[Extrait du document]

Murielle Favre: «A 61 ans, j'ai laissé mon mari à la maison et j'ai marché quarante jours»
La secrétaire de l'Association romande des Amis du Chemin de Saint-Jacques nous conte son pèlerinage.

Ne vous y trompez pas. Sous ses airs de GR balisé, le chemin de Saint-Jacques n'est pas un bête parcours pour randonneurs en goguette. «Celui qui part en touriste arrivera en pèlerin à Saint-Jacques», nous souffle Murielle Favre, membre du comité de l'Association romande des Amis du chemin de Saint-Jacques depuis vingt ans, qui conseille les pèlerins et surveille l'état des chemins de Compostelle traversant la Suisse (notamment la via Jacobi). Car entre le vulgaire touriste et le noble pèlerin existe une différence de taille: «Le touriste se reconnaît sur le chemin car il parle des kilomètres qu'il a avalés, des montées qu'il a escaladées, du temps qu'il a mis. Il aura des exigences par rapport aux gîtes qui l'hébergent. Tandis que le pèlerin racontera le plaisir qu'il a eu, les gens qu'il a rencontrés et sera simplement content d'arriver. Il sera reconnaissant d'être hébergé et sait qu'un accueil jacquaire n'est pas un hôtel.»

[/Extrait du document]
[Extrait de données]

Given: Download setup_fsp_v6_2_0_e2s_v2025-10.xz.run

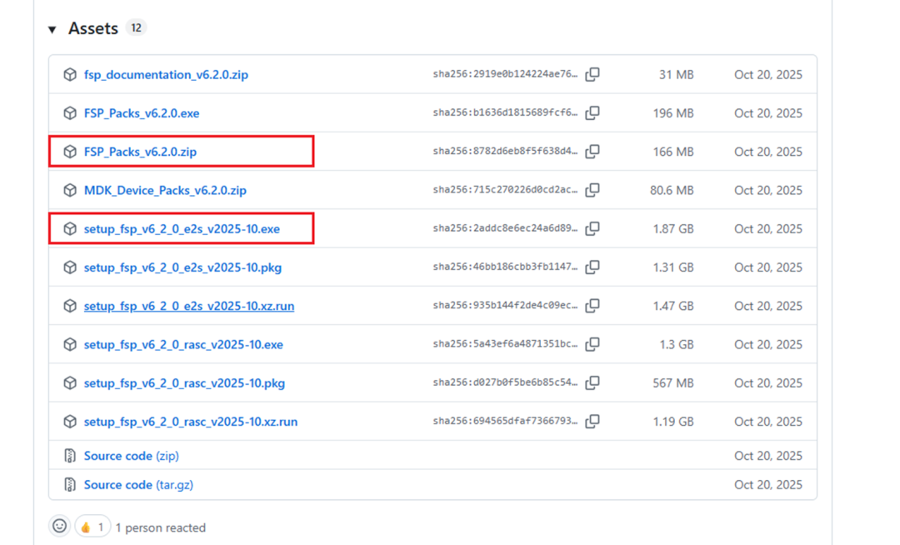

[/Extrait de données]

Consigne à suivre A: Pouvez-vous résumer en deux phrases l'article sur le chemin de Saint-Jacques ?
Consigne à suivre B: Prolongez l'article sur le chemin de Saint-Jacques à la suite de sa dernière phrase.

Réponse à l'exercice A: Murielle Favre, membre depuis vingt ans du comité de l'Association romande des Amis du chemin de Saint-Jacques, conseille les pèlerins et surveille l'état des chemins de Compostelle qui traversent la Suisse. Selon elle, le touriste parle des kilomètres avalés et se montre exigeant envers les gîtes, tandis que le pèlerin raconte le plaisir et les rencontres et se montre reconnaissant d'être hébergé.

Réponse à l'exercice B:
Un accueil jacquaire, autrement dit un donativo, c'est l'hospitalité donnée par des habitants – souvent catholiques – aux pèlerins sur la route. En échange du gîte et du couvert (et de la douche), ces derniers donnent de l'argent, mais aucun tarif fixe n'est exigé, permettant aux gens les plus démunis de trouver un toit gratuitement. Murielle et son mari, Bernard, ont réservé une chambre de deux lits dans leur maison à Commugny pour l'accueil jacquaire depuis onze ans. «Contrairement aux gîtes, nous ne sommes pas tenus d'être ouverts. C'est plutôt un dépannage au cas où il n'y a pas d'autre solution, car nous sommes un peu en dehors du parcours officiel», explique le couple. Croyants, Murielle et Bernard ne sont pas catholiques mais protestants. Chez eux, pas de prière le soir autour du repas avec les pèlerins, contrairement à d'autres donativos: «On ne pose jamais la question de la foi», assurent-ils.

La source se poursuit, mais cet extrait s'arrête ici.